### Provided passage:

# XP won't connect to router



## Flykick '68 (Aug 21, 2005)

Been using ADSL connection for about 2 months now with TPG internet, using a 4 port NetComm NB1300 router. 

The other evening at about 7pm fired up my computer, left the room and returned to find ZoneAlarm going spaz, identifying about 6 pieces of spyware (it rarely does that). Made some quarantines and deletions then continued on and for some reason ZA thought I had a new network connection I humoured it selected the options in relation to privelages, trusted zone etc. and continued. Once ZA was finished MSN didn't connect and I couldn't browse using both IE and Firefox.

Closed ZA, still couldn't connect to net.

Resest computer, still couldn't connect.

Unistalled ZA, still couldn't connect.

Tried to ping router (192.168.1.1) got "detination host unreachable"

Can still connect to the net via a laptop on one of the other ports (using that now).

Tried to connect via USB on my PC, doesn't work.

Played with network settings more, PC can tell if router is switched off but still can't communicate with it at all.

Looked at laptop settings, laptop's ip is 192.168.1.9, tried to set PC manually at 192.168.1.8 - didn't work.

Did a repair install on XP, no luck.

Updated netword card drivers, no luck.

Getting very frustrated, please help


----------



## johnwill (Sep 26, 2002)

Try these two fixes.

*TCP/IP stack repair options for use with Windows XP with SP2.*

For these commands, *Start, Run, CMD* to open a command prompt.

Reset WINSOCK entries to installation defaults: *netsh winsock reset catalog*

Reset TCP/IP stack to installation defaults. *netsh int ip reset [log_file_name]*

*Note:* the _log_file_name_ needs to be specified, e.g. *netsh int ip reset reset.log*


----------



## Flykick '68 (Aug 21, 2005)

Had no joy trying that UNTIL i tried that winsock fix program. Pretty much cleared it all up right away. Thanks for the advice none the less.

Any tips on some good freeware spyware protection since deleting ZA?


----------



## Terrister (Apr 18, 2005)

Spybot and Ad-aware are the most recommened on this site. 

I also like the Microsoft Anti-spyware eeven though it is still in beta.


----------



## johnwill (Sep 26, 2002)

Glad we got you going. I like Ad-Aware right now, though SpyBot is still good.


----------

### Records for the exercise:
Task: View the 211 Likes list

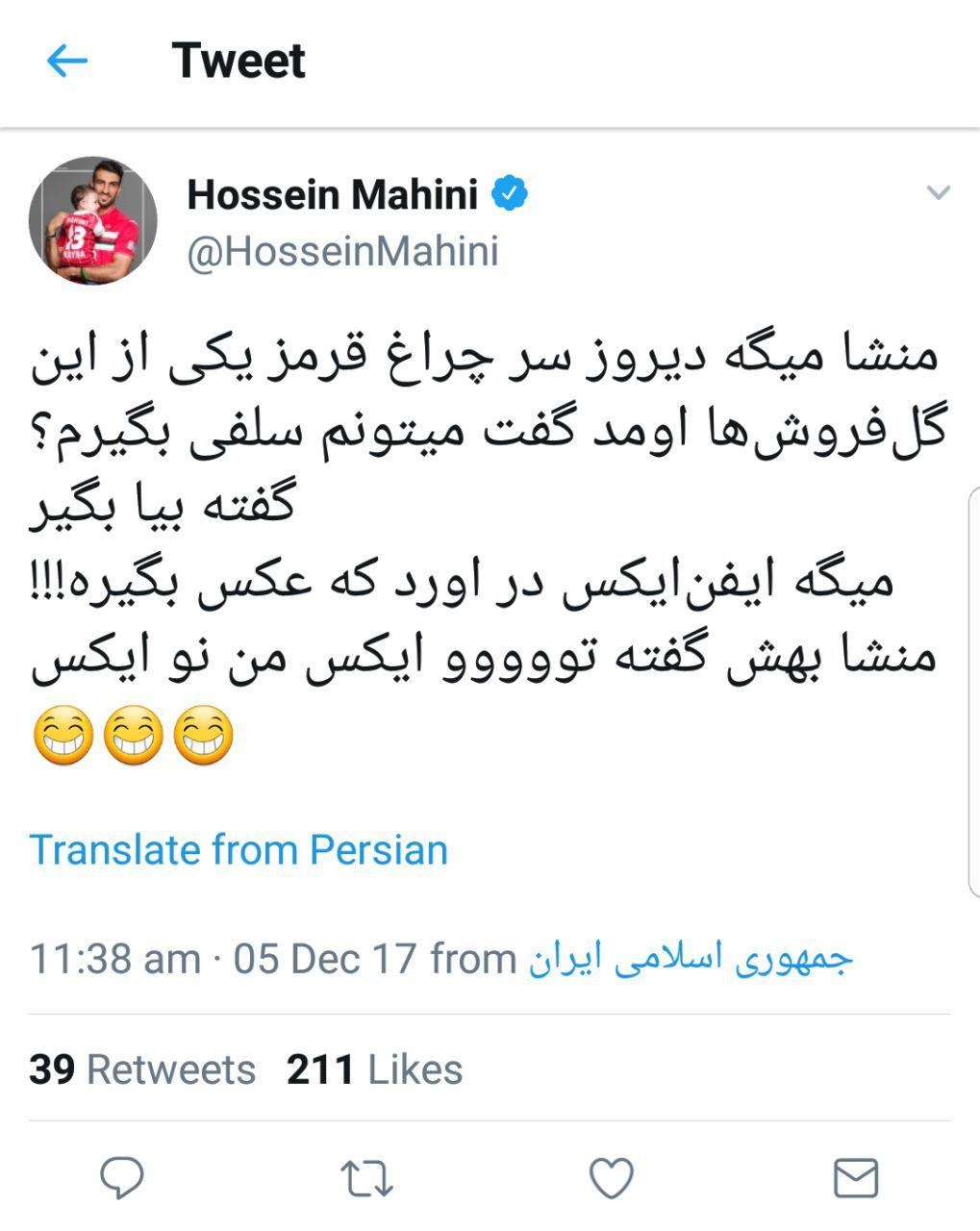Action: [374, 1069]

...

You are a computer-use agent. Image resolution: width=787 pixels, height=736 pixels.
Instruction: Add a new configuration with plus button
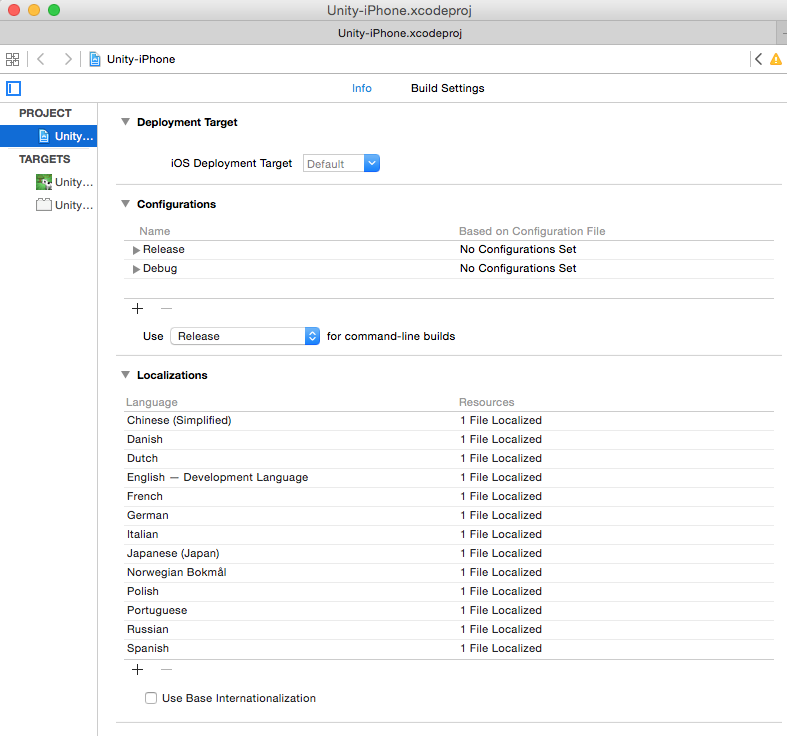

--

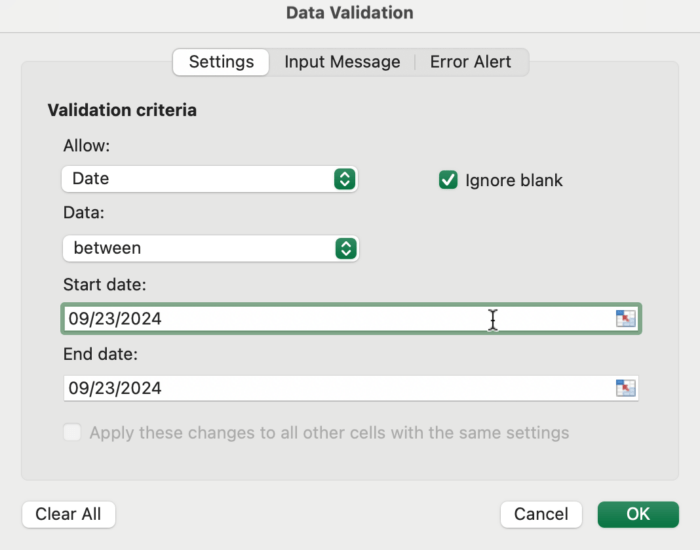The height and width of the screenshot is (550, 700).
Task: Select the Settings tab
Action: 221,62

### Exercises to complete:
a – In the forum thread about XP not connecting to the router, name every anti-spyware program that the replies recommend.
b – Copy out each line of the entries that contains the string "Task".

### Full answers:
a – Spybot, Ad-aware, Microsoft Anti-spyware

b –
Task: View the 211 Likes list
Task: Select the Settings tab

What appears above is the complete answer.